Advance to Boardwalk
Game of High Rises and Fast Falls

Game Review

Review by Mike Dawson


Parkers Bros.
Released: April 1985
Catalog: 0014
Price: $9.95
Complexity: Beginner
Solitaire: None
** 1/2

Advance to Boardwalk is a board game designed to simulate the high stakes world of ocean-front hotel building. It is a 2- 4 player game recommended for ages 8 and up. The game is fairly fast paced, with a two- player game concluding within the stated "Approximate playing time: 45 minutes," though a four-player game is going to take at least twice that long.

On first examination, all of the game's components are of a high quality. The long, narrow game board is attractive and well laid- out, and the excess space is decorated with a humorous beach scene. The Fortune cards are on a durable heavy stock, and the Property cards are also nice. In play, however, the design of several of the pieces proved less than adequate. The narrowness of the places on the game track proved inconvenient when more than one player was on a spot, and the Fortune card stock was so heavy that the cards were difficult to shuffle.

The odd choice of colors for the four sides was also poor; when playing on the floor it became almost impossible to tell the reddish hotels from the burgundy ones. This meant that players were constantly forced to pick up hotel stacks to figure out who owned what. Primary colors would have been better than the burgundy, rust red, and gray that are used for three of the token and hotel colors.
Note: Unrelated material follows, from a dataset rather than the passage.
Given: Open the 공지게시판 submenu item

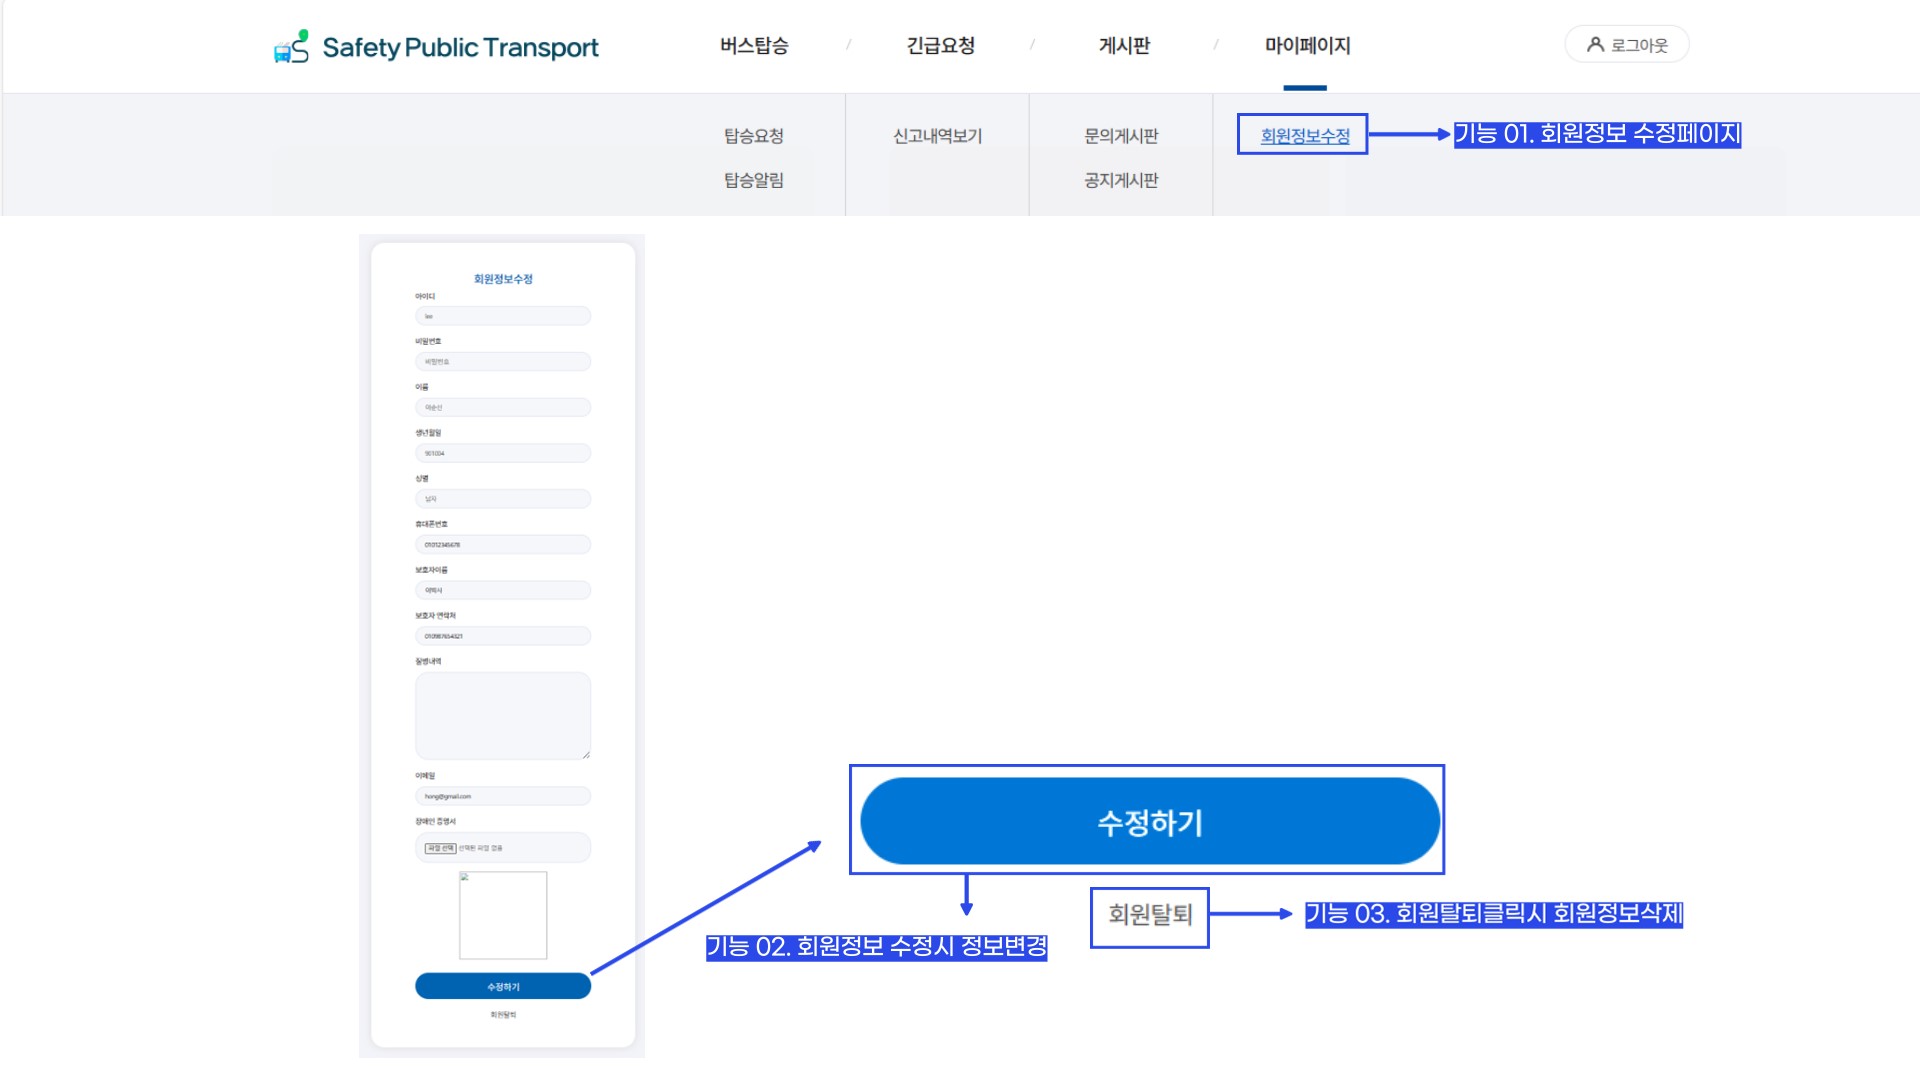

The main playing tokens were also disappointing. They, too, suffer from the red/burgundy color definition problem. They are poorly-detailed, chopped-plastic extrusions that are only marginally identifiable as a baby buggy, roller skate, sailboat, and moped.

Comparisons to Monopoly are unavoidable and actually seem to have been encouraged by the publishers. Many of the same graphic styles found in Monopoly are also found in Advance to Boardwalk. Nevertheless, it has little in common with the basic design of Monopoly, and actual play is very different.

The game will probably never approach the status of Monopoly. There is far too little to do, and any player older than 12 will feel constrained by the limited number of advancement options that are available. Advance to Boardwalk also lacks flexibility in its design that would allow variant rules to be created by individuals to spice up the game. There is no cash money to save from turn to turn, so there is no way to make deals with fellow players.

Instead of earning money from properties, spending money in Advance to Boardwalk comes from the roll of the dice. Each player gets between 2 and 12 million dollars to spend on hotel units in four zones of the boardwalk. The roll of a special color die determines which zone the player must spend his or her money in, or if the player may draw a Fortune card. it is also possible to roll a W (for wild) on the zone die, which allows the player to build in any zone.

Wealth is measured purely in terms of property controlled, and money gained by the roll of the dice is lost if not spent in the same turn that it was received. Property is not a liquid asset; it is not possible to convert it into anything that would allow characters to cooperate. Conversely, it is very difficult to play a mean or vicious game of Advance to Boardwalk.

The early turns of the game are really dull. There are so many movement options that the players will never need to deal with each other.

The strategy in the game makes it difficult to mount a campaign to weaken a powerful player, and there is no way that weaker characters can gang up to overwhelm an otherwise unstoppable player. No one is unstoppable, and a group of individual attacks are just as effective as a single coordinated one.

On the positive side, the rules are clear and concise. They are so short that they could easily be reprinted on two cloublespaced typed pages. The game is also a good test of the math skills of youngsters in a way very different from the money managing in Monopoly. Your token's position on the board has to match the total worth of your properties, and good tactics require a close to total use of the amount on the die roll-a task that needs some math work once all the easy spots have been taken.

There is nothing wrong with the design of Advance to Boardwalk; there just is not much that is really good. The challenge of competition for anything except the best die roll and most powerful Fortune cards is missing.